Legally, a corporation has a personal nature, but at the same time a corporation is noncorporeal. Legal persons are immortal, at least temporarily. Mortal persons, on the other hand, are always on their way to becoming estates and inheritances. The personal artist may prove to be more valuable dead than alive. The corporate artist never dies, but is amalgamated. The corporate subjectivity is anonymous and pure.

The corporate I is superior to “we.”

We is a euphemism.

We is ex cathedra. I is divine.

“Pure subjectivity is the starting point of human feelings such as pity, friendship, love, passion and sympathy.” —Yohji Yamamoto.

Sixth Sense is the publication of Comme des Garcons Co., Ltd., the extraordinary Japanese fashion house of Rei Kawakubo. Comme des Garcons is a perfect art company. The clothing it manufactures and markets is like art in every respect except being art. And now it has created one of the great art magazines of our time, except that it’s not really an art magazine, it’s a clothing catalogue. Sixth Sense has everything that an art magazine must have, and it is more beautiful than other art magazines, but it has something more. It has an excuse for being that grants it a certain immunity.

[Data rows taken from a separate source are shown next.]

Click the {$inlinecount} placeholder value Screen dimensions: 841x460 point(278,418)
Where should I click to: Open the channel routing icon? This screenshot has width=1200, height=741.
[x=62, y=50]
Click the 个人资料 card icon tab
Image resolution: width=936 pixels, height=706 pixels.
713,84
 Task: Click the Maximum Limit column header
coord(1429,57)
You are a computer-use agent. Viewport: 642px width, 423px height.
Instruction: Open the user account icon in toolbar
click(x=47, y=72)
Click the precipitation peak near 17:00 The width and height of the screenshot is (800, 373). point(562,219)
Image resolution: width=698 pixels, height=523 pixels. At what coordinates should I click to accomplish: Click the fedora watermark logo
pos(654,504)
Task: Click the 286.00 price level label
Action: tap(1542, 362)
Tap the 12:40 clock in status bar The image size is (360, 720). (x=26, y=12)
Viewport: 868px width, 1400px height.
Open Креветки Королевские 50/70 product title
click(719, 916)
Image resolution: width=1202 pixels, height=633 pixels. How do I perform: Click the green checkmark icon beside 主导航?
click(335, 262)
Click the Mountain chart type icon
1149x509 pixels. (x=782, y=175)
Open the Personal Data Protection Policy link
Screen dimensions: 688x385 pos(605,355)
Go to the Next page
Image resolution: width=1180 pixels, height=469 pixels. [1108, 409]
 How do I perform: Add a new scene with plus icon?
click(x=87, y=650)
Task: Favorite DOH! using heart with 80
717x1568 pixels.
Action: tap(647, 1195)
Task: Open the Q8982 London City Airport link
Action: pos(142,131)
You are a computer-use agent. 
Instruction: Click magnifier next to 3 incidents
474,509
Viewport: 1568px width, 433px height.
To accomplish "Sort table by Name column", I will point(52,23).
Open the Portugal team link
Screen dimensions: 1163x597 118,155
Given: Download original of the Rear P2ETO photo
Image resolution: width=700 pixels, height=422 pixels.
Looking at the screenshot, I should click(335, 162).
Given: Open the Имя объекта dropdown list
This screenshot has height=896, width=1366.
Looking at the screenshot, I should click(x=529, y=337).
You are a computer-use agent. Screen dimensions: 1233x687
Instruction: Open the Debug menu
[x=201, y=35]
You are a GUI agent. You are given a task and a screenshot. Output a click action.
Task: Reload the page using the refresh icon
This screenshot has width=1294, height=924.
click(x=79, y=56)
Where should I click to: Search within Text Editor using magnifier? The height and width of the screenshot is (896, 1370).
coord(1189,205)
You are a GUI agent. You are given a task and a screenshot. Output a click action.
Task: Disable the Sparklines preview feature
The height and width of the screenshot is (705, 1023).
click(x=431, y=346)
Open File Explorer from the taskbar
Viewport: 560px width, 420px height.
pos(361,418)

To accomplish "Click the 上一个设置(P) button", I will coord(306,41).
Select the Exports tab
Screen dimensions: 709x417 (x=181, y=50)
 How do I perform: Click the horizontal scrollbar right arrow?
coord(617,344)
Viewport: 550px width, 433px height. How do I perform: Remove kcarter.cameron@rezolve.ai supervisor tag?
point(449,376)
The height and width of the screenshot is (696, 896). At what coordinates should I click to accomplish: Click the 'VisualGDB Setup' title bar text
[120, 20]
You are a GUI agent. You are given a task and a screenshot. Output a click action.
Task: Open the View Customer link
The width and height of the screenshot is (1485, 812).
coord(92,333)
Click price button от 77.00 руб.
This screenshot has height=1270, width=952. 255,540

Sixth Sense also has decoration and design. Here is an excerpt from an unsigned introduction to the magazine:

In the beginning, decoration was born of the free imagination. However, in the flow of time called history it has always been reduced to an empty shell: the African’s tattoo; magnificent cathedrals in the Middle Ages; the Rococo of court life; elegant Art Déco in the early 20th century.

20th century fashion has sought simplicity by stripping and destroying form itself. The original meaning of decoration can now be rediscovered and freed of association with static images from the past. Sequins glint under the sun, frills dance like butterflies, a diamond-like crystal swings at the hem.

Here is a magazine with an I, where almost none has even a we. The I is plural. In the current issue, which is the first, the I is Kawakubo, Yohji Yamamoto, André Kertész, Eileen Gray, Jean Cocteau, Dziga Vertov, and others—first-person collaboration beyond the grave and beyond copyright.

Vertov writes: “I am eye, I am a mechanical eye. I, a machine, am showing you a world, the likes of which only I can see.”

Ads are the real commie art. They take it to the people as well as to the collector.

Original art made for the collector is, in Zen terms, the sound of one wing (usually the left) flapping. As vision if not as commodity, it soars on that wing above commerce, just as heaven is said to be above the earth. In the name of or at least in the interests of the people, it soars to the extraterrestial realms of value, conferring objectivity on the ephemeral, seizing the future by its shadow and mounting it.

Fashion, design, advertising all lurk below among the masses. Have you noticed how beautiful they have become? Perhaps the gods will return.

Glenn O’Brien is a writer who hoes in Brooklyn. He contributes this column monthly to Artforum.

Jean Cocteau, in 1939, wearing a 1988 suit from Comme des Garcons’ Homme Pius line. Superimposition of 1988 photograph by Shinji Mori on 1939 photograph by Gisèle Freund. From Sixth Sense 1.